Should WordPress Alert for Installed Plugins With Known Vulnerabilities?

Currently when a WordPress plugin is reported to have a security vulnerability it is removed from the WordPress.org Plugin Directory until the vulnerability has been resolved, but no warning is provided to anyone who already installed it. While many plugins are promptly fixed, there are quite a few that remain vulnerable for a long time or are never fixed. We think that WordPress should alert on the Installed Plugins page in WordPress if an installed plugin has been removed from the directory and provide at least a general reason it has been removed, as many are removed for reasons other than security vulnerabilities, so that appropriate action can be taken by admins. If you would also like to see that happen you can help by voting for our idea on the Ideas section of WordPress.org. To vote you will first need to create a WordPress.org Forum account (or log in if you already have account) and then you can rate the idea by clicking on one of the stars under the heading Rate This (click the right most star for the highest rating for the idea). You can also add your own comments on how the issue should be handled.

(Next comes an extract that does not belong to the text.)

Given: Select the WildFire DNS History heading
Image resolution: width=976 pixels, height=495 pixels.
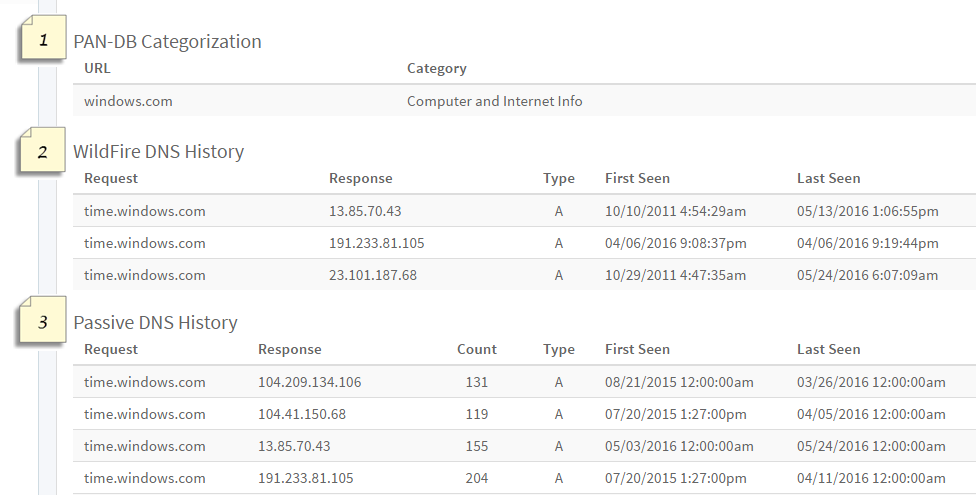Looking at the screenshot, I should (158, 152).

Until an alert is added in WordPress itself, you can get a more limited version of this functionality using our No Longer in Directory plugin (we just released our beginning of the month update for the plugin).

While we are discussing the issue of plugin vulnerabilities, we should say that since our last post about this we have been seeing that plugins with Secunia advisories for outstanding issues are being promptly removed from the Plugin Directory until those are resolved. This is great improvement from earlier this year when we found that vulnerable plugins had remained in the directory for years. With that happening we are now looking to make sure that they maintainers of the Plugin Directory are aware of any vulnerabilities which haven’t received Secunia advisories. We just reported a plugin that was found to have a fairly serious information disclosure vulnerability to them and they promptly took action (we alerted the developer of the plugin a week ago and had not received any response). For anyone that finds a vulnerability in a plugin available in the Plugin Directory and is unable to get a response from the developer, you can find directions for contacting the Plugin Directory here.